WORK TO BE COMPLETED: In the reply, give back exactly the lines from the one with "Manage Choices (93, 2500)" through the last line of the records, without pictures.

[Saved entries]
=-=-=

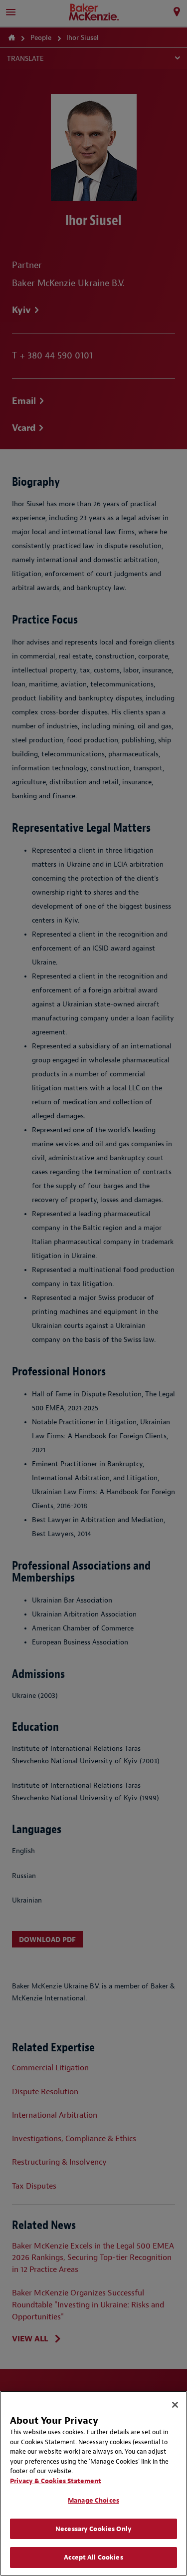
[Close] (175, 2405)
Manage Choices (93, 2500)
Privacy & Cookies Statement (55, 2481)
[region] (93, 2483)
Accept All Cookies (93, 2557)
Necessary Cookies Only (93, 2529)
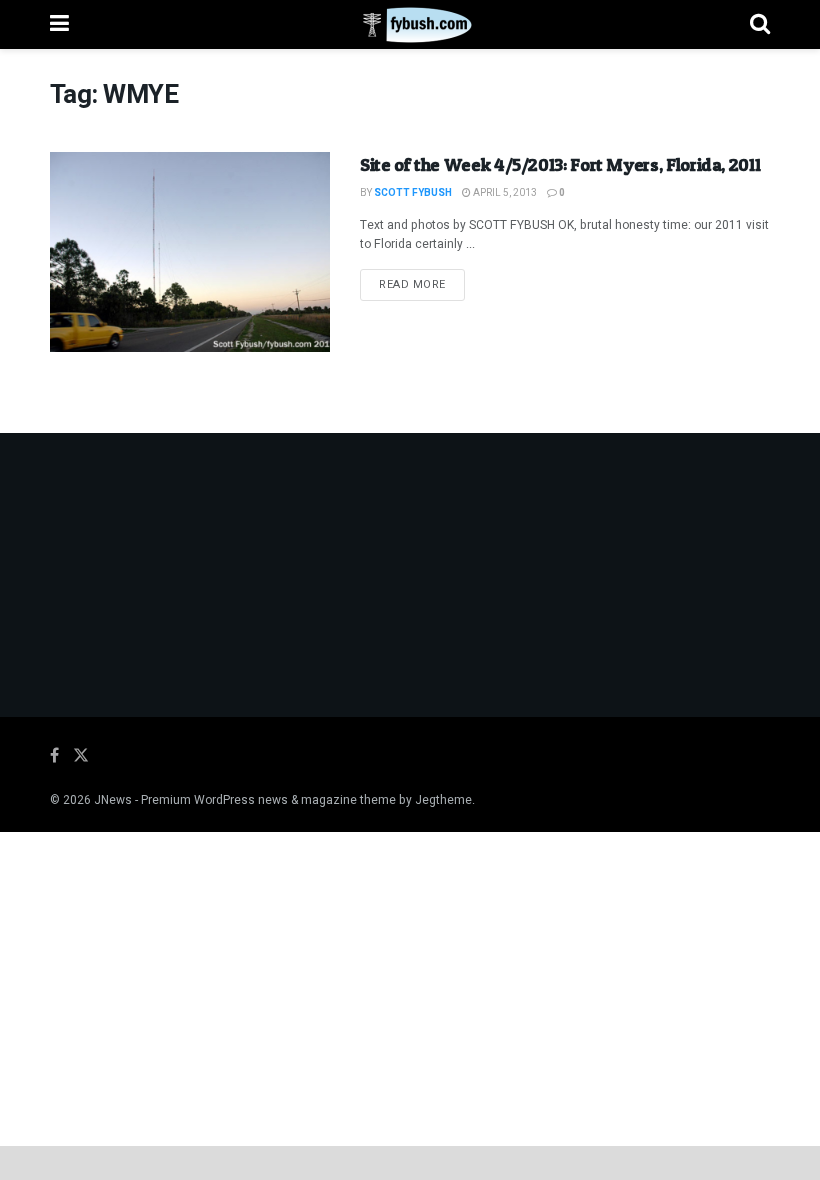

=-=-=

TASK RESULT:
Manage Choices (93, 2500)
Privacy & Cookies Statement (55, 2481)
[region] (93, 2483)
Accept All Cookies (93, 2557)
Necessary Cookies Only (93, 2529)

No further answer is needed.